We all want our gifts to stand out and be noticed over the holidays, so we often use special and expensive wrapping paper and ribbon. But every year we generate almost 5 million tons waste comprised of wrapping paper and shopping bags!
This activity can be used to create beautiful and useful homemade gift wrapping while showing your child how to help the planet by using recycled paper. Here's how to get started:
What You Need:
- Tissue paper (used)
- Edible food coloring
- Bowls
- Clothesline and clothes pins to dry the paper
- Newspapers to lay under the paper to catch any drips while drying
What You Do:
- Save tissue paper from gift bags, gifts or packing. Crinkle paper to achieve strong lines, but take care when opening or twisting the paper so that it doesn't tear.
- Take food coloring and dilute it with water. The less water the stronger the color will be. Use a different bowl for each color you would like to use.

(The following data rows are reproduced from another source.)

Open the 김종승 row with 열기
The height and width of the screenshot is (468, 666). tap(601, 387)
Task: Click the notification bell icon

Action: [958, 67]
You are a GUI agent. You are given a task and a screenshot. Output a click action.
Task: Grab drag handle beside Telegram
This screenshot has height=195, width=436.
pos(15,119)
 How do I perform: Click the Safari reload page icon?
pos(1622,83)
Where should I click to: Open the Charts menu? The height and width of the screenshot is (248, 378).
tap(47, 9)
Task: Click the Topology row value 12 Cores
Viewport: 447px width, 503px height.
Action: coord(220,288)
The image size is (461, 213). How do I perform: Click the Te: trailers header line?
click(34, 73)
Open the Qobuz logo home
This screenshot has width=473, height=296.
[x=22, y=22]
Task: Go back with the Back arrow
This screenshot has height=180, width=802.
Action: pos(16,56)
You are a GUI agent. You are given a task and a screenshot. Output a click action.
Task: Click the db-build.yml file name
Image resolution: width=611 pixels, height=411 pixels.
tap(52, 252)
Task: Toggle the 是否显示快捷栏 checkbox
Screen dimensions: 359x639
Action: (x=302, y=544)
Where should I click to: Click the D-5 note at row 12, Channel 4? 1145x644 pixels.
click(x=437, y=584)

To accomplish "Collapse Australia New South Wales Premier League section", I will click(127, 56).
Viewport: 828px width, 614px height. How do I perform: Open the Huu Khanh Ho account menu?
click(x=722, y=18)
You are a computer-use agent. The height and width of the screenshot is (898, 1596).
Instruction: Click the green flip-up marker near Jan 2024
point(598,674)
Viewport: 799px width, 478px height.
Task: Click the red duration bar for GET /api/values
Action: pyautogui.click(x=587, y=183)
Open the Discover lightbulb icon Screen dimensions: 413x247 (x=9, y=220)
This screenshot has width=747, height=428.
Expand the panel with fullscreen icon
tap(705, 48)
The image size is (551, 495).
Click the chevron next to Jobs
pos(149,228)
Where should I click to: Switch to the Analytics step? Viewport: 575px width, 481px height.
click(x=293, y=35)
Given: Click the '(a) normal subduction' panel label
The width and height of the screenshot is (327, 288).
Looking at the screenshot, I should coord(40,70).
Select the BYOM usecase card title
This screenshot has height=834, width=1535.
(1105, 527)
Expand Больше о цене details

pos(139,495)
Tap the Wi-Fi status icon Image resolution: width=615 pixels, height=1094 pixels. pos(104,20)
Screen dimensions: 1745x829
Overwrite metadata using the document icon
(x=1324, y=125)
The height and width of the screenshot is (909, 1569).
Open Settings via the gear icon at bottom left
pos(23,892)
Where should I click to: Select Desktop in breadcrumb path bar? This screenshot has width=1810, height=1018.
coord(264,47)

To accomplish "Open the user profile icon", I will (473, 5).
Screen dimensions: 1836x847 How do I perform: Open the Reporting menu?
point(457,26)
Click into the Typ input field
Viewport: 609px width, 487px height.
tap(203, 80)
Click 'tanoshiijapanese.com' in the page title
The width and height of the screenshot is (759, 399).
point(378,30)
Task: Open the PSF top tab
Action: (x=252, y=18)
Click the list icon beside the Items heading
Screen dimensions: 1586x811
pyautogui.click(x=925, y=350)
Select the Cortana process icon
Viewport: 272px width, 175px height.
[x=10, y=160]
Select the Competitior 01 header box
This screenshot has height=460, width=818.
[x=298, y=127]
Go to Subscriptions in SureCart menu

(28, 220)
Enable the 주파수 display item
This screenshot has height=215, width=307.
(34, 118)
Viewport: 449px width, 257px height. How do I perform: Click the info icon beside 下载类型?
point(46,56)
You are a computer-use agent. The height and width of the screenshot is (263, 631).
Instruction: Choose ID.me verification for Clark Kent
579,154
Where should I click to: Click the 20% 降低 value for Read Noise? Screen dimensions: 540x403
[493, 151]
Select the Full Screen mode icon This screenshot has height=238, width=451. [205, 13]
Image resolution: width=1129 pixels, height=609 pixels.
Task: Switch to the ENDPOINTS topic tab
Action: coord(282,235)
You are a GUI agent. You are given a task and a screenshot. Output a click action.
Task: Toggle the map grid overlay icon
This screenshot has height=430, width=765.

- Twist the paper and dip the twists or wrinkles into the colors. Let the paper sit in the bowl and observe how the color seems to creep up the paper. This is an example of diffusion or osmosis. The folded or twisted areas will resist the color, creases and the top of the folds will take color more easily.
- Hang your designs over newspapers and allow to dry.
- Once dry, fold your paper carefully and use as needed.
You can also stamp brown paper bags or tissue paper to create unusual wrapping materials. While you are at it you might talk about handmade gifts that your family can create for giving.
Did You Know?
- Not every country uses wrapping paper. In Japan beautiful, reusable pieces of fabric called furoshiki are used to present gifts.
- The use of wrapping paper began to flourish in Victorian period, and only the wealthy could afford the elaborately printed and decorated wrappings and ribbons.
- Hallmark stumbled upon the modern wrapping paper market in 1917, when the usual red, white and green tissue paper sold out of one store a few days before Christmas. The store owner decided to put out sheets of decorative envelope liners, which began flying off the shelves and were the precursor to today's patterned wrapping paper.